Publication Date: Wednesday, November 24, 2004

Editorial: New tunnel gaffe requires safety review Editorial: New tunnel gaffe requires safety review (November 24, 2004)

Expiration of state law affecting traffic-signal setup means city needs to reconsider bike lane for safety at troubled Homer Tunnel

At long last, the problem-plagued Homer Tunnel is about to be completed and opened.

But, as has been pointed out in several recent articles and in the cover story in today's paper, the $5.4-million tunnel is more than a year behind schedule -- and it rivals the eastern span of the Bay Bridge for being over-budget, percentage-wise.

Far worse, the city has not yet resolved a terrible safety hazard for the 600 or so bicyclists projected to use the tunnel each day: Those heading east will face either the narrow lanes of Alma Street or have to ride a block going the wrong way on one-way Homer Avenue -- will survivors get moving-violation traffic tickets?

(Given data):
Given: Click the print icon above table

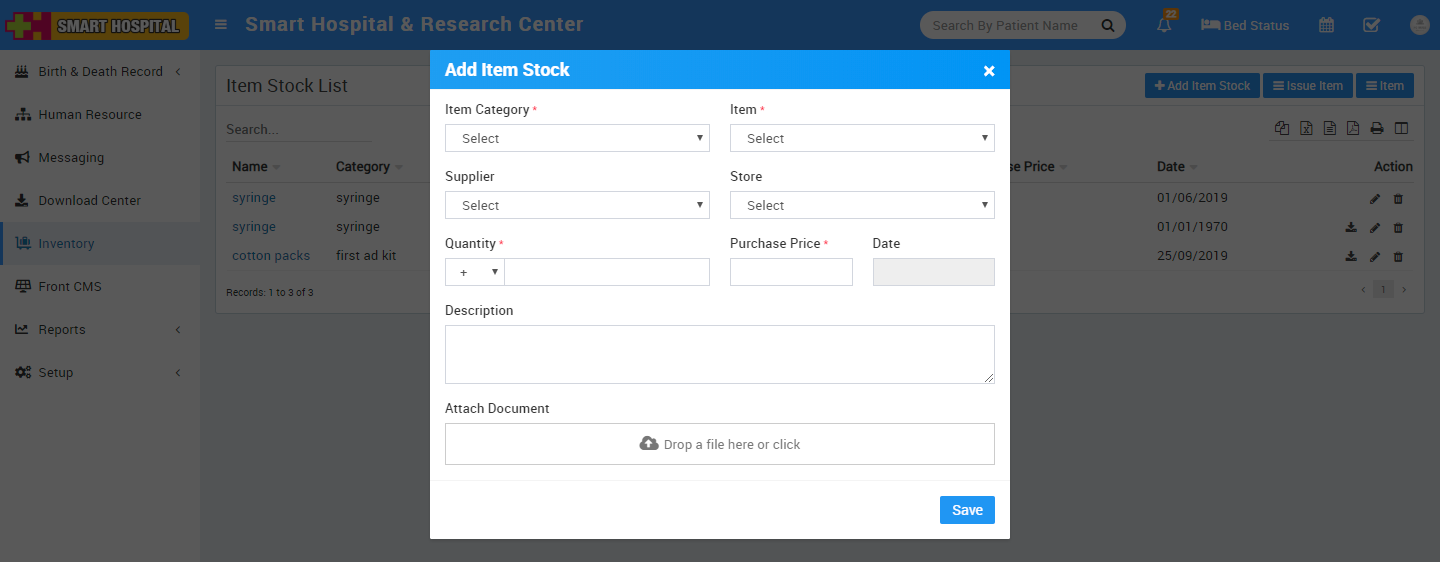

(Problem):
Please condense the paragraph of the Homer Tunnel editorial that begins "But, as has been pointed out" into one shorter sentence that keeps its main facts.

(Solved problem):
Several recent articles and today's cover story note that the $5.4-million Homer Tunnel is more than a year behind schedule and, in percentage terms, rivals the Bay Bridge's eastern span for cost overruns.